La semaine dernière après une longue journée de travail,  elle était entrée, épuisée autant physiquement que moralement. Comme tous les jours depuis vingt ans elle avait pris la ligne 1 puis la ligne 7 pour rejoindre le 9e arrondissement où elle vivait, il y a encore quelques heures, depuis vingt ans aux côtés de Paul. Comme tous les jours depuis vingt ans, elle était rentrée à vingt et une heure. Et comme tous les jours depuis vingt ans, elle n'avait pas eu une seule minute à elle depuis la première sonnerie de son réveil à 6h30. Mais ce jour-là, n'était pas comme les sept mille trois cents précédent. Car ce jour-là, ce n'était pas Paul qui l'attendait avec son éternel verre de bourbon dans son costard trois pièces qui se fondait dans le décor de leur appartement de style Haussmannien.
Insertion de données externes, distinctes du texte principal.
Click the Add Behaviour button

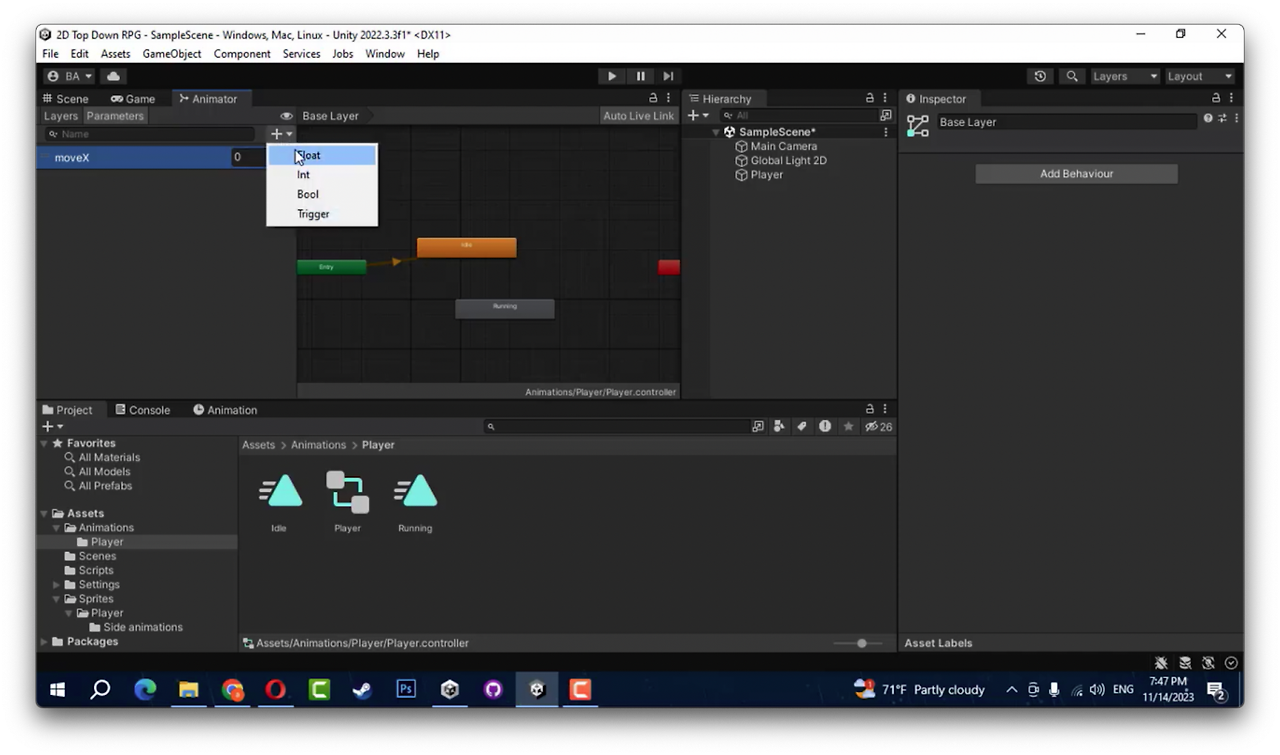click(1076, 174)
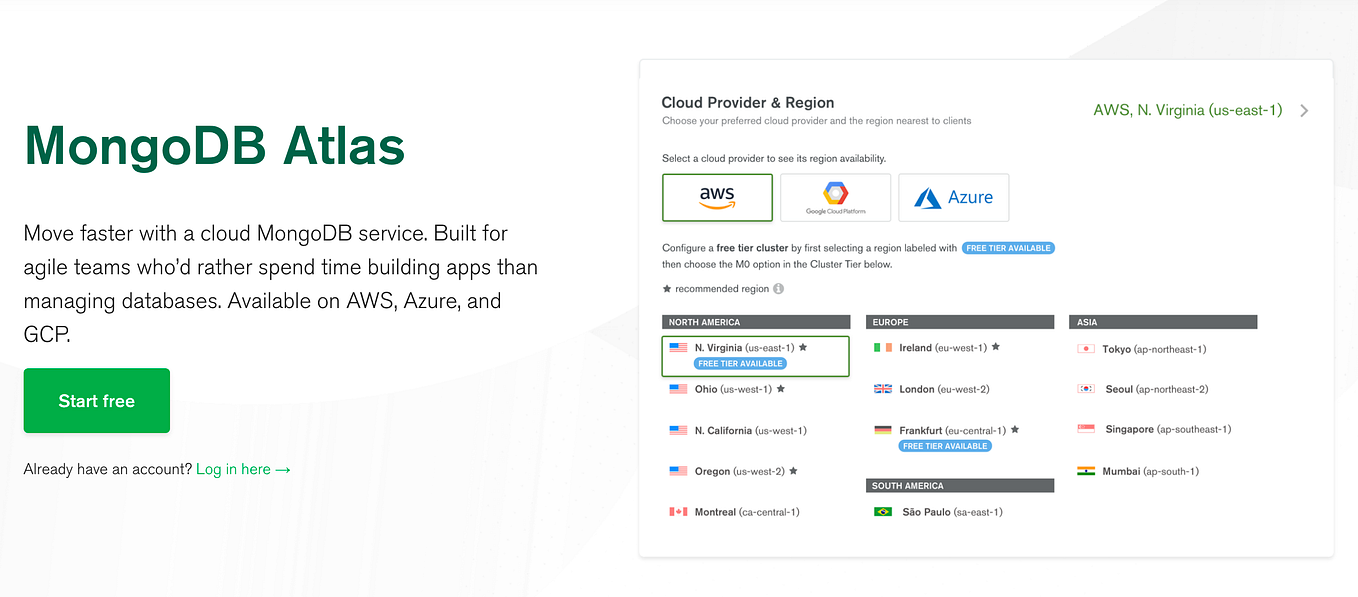
Task: Click the NORTH AMERICA section header
Action: [755, 321]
Non. C'était une lettre, tout ce qu'il y a de plus simple, qui l'attendait sur la table de leur salon. Elle aurait pu la confondre avec une lettre des impôts. Mais elle avait reconnu l'écriture cursive un peu bancale de son cher et tendre qui apparemment n'était pas présent ce soir. Elle présentait quelque chose, généralement son instinct ne la trompait pas. Tout cela n'avait aucun sens. D'abord le fauteuil en cuir limé vide, cette lettre et le four, où aurait dû être le diner du soir, vide et froid.
Son corps entier lui criait de ne pas ouvrir cette lettre, comme si ce dernier sentait que tout changerait à l'ouverture de cette maudite lettre.

« Sophia »

Six lettres et  elle sentait déjà une boule se former dans sa gorge.
« Sophia,

Vingt ans, vingt ans que nous vivons ensemble, ce fût les plus belles mais aussi les pires de ma vie. Il y a vingt ans, on apprenait à se connaître, on tombait follement amoureux l'un de l'autre, en se promettant les plus grandes promesses. A cette époque, tes yeux auraient pu contenir les étoiles de l'univers tellement tu rayonnais. Mais dans ces vingt ans il y a les dix dernières années. Tu t'es éteinte avec notre amour.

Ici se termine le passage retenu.